TASK DIRECTIONS:
Set down the lines of the data exactly, starting at the first and stopping after the line containing "Skip to main navigation (48, 13)".

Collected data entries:
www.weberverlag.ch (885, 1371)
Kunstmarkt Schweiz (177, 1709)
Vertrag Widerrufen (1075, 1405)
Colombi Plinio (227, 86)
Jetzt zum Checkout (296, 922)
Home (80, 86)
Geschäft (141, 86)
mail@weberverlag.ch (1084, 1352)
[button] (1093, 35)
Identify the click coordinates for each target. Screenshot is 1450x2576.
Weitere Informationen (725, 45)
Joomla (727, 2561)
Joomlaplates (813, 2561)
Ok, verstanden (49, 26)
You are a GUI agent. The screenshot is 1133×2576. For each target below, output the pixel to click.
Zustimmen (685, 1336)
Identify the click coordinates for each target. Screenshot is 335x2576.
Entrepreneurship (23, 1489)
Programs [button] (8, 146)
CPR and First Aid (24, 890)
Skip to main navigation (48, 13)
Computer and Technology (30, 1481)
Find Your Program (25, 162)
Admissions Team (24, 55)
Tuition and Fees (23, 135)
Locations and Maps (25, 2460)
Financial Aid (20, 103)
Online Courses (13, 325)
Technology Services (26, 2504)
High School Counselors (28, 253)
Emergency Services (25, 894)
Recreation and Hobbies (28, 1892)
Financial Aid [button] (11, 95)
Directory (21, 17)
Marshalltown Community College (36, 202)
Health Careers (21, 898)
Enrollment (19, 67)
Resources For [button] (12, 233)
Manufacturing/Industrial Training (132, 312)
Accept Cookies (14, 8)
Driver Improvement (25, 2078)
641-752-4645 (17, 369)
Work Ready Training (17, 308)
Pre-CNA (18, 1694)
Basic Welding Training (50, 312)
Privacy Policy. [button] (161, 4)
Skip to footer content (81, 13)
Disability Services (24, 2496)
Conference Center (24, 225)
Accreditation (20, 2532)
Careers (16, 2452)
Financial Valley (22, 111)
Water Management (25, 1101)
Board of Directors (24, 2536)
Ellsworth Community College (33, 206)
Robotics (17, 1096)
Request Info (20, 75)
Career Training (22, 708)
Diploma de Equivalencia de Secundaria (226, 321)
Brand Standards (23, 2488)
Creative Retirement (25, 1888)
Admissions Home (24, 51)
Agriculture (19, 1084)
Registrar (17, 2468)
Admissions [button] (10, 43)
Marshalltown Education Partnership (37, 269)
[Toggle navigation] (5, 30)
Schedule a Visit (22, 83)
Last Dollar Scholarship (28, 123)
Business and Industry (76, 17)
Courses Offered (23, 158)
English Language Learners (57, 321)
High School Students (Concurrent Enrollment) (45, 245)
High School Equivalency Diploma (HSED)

EXERCISE RESPONSE:
www.weberverlag.ch (885, 1371)
Kunstmarkt Schweiz (177, 1709)
Vertrag Widerrufen (1075, 1405)
Colombi Plinio (227, 86)
Jetzt zum Checkout (296, 922)
Home (80, 86)
Geschäft (141, 86)
mail@weberverlag.ch (1084, 1352)
[button] (1093, 35)
Identify the click coordinates for each target. Screenshot is 1450x2576.
Weitere Informationen (725, 45)
Joomla (727, 2561)
Joomlaplates (813, 2561)
Ok, verstanden (49, 26)
You are a GUI agent. The screenshot is 1133×2576. For each target below, output the pixel to click.
Zustimmen (685, 1336)
Identify the click coordinates for each target. Screenshot is 335x2576.
Entrepreneurship (23, 1489)
Programs [button] (8, 146)
CPR and First Aid (24, 890)
Skip to main navigation (48, 13)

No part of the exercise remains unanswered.